A Taxonomy of the South Asian Toastie
Wherever South Asians are, toasties are sure to follow. Words by Vidya Balachander. Illustration by Kruttika Susarla.
Good morning and welcome to Vittles. Each Monday we publish a different piece of writing related to food, whether it’s an essay, a dispatch, a polemic, a review, or even poetry. This week, Vidya Balachander talks to people to whom the South Asian toastie occupies a central position in eating and cooking, examining some of its infinite lives.
If you wish to receive Vittles Recipes on Wednesday and Vittles Restaurants on Friday for £5 a month, or £45 a year, then please subscribe below – each subscription helps us pay writers fairly and gives you access to our entire back catalogue.
Taxonomy of the South Asian Toastie
Wherever South Asians are, toasties are sure to follow. Words by Vidya Balachander. Illustration by Kruttika Susarla.
After work in Mumbai, crowds huddle around a sandwich stall, making demands about customised fillings: no beetroot, extra cheese, chutney and sev, butter on top.

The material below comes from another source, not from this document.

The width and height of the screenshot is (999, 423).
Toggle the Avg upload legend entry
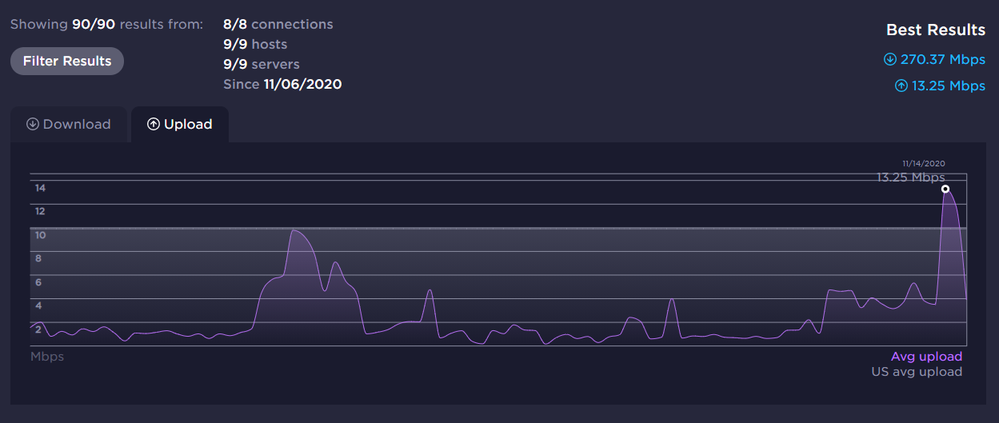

On the Indian Railways, a family unwraps chutney-and-cheese toasties from their foil, passing them around. At home, a mother juggling chores uses leftover tuna cutlets to make toasties for her children’s lunch. Across the subcontinent and beyond, this scene repeats itself in one form or another. Wherever South Asians are, toasties are sure to follow.
It was the electric sandwich maker that brought the toastie to the subcontinent, an early iteration of which was produced in the 1920s by Thomas Edison’s company, Edicraft. Lesser-known than his other inventions, the sandwich toaster was part of a line of kitchen equipment described as ‘electric servants’, a categorisation consistent with how American (and later, South Asian) domestic life was changing. With electricity becoming accessible to middle-class homes, high-end electrical appliances were seen as efficient replacements for manual labour, presumably allowing women who worked in kitchens greater control over both the household and their own time.
The electric sandwich maker helped create a category of toasted sandwiches – or toasties – with a distinctly South Asian identity. This variety, also sometimes called ‘toast’ (as in ‘chilli cheese toast’), was exciting and flexible, expanding the defined contours of home cooking while not upsetting the delicate balance of the domestic budget. With no history to revere or formula to adhere to, you could use whatever emerged out of the kitchen, put it between two slices of bread (buttered, ideally), and call it a toastie. The South Asian toastie could be anything it wanted to be.
Today, toasties are an efficient way to use up leftovers, like a fish curry from the previous night or vangi bath palya (aubergines stir-fried with spices, usually mixed into rice). Masala potatoes, usually served in masala dosa, are a favourite filling, as are shami kebabs, keema matar, and leftover dal. As condiments, coriander chutney, mango pickle, and pol sambol are all just as valid and beloved. Butter, margarine, oil and ghee can all be used to lend crispness. There is no right or wrong way to make a toastie, and the skills required are modest enough to make it achievable for nearly everyone.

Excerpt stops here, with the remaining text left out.